▶ WHAT THE TASK REQUIRES
The following data has a line with "Task: Open the Pricing menu item" and a line with "1024x516 pixels.". Write out exactly those lines and all the lines between them.

▶ INFORMATION SUPPLIED

=-=-=-=-=

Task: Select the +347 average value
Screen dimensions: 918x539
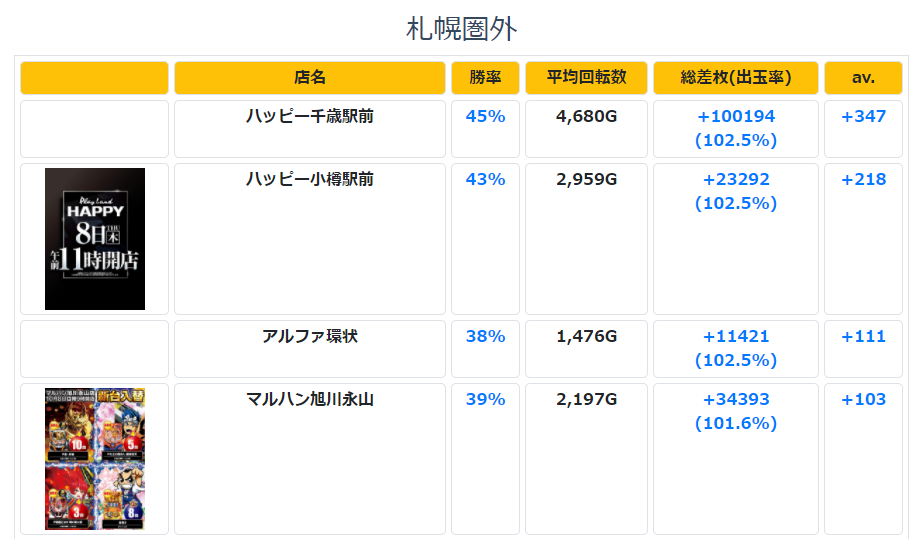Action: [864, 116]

=-=-=-=-=

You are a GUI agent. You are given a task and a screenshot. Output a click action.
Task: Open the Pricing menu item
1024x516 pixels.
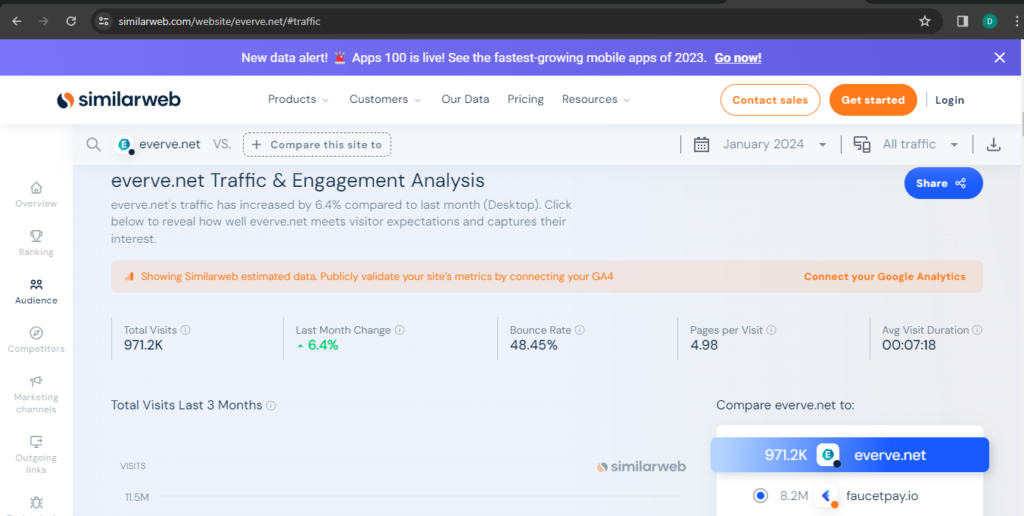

=-=-=-=-=

▶ SOLVED EXERCISE
Task: Open the Pricing menu item
1024x516 pixels.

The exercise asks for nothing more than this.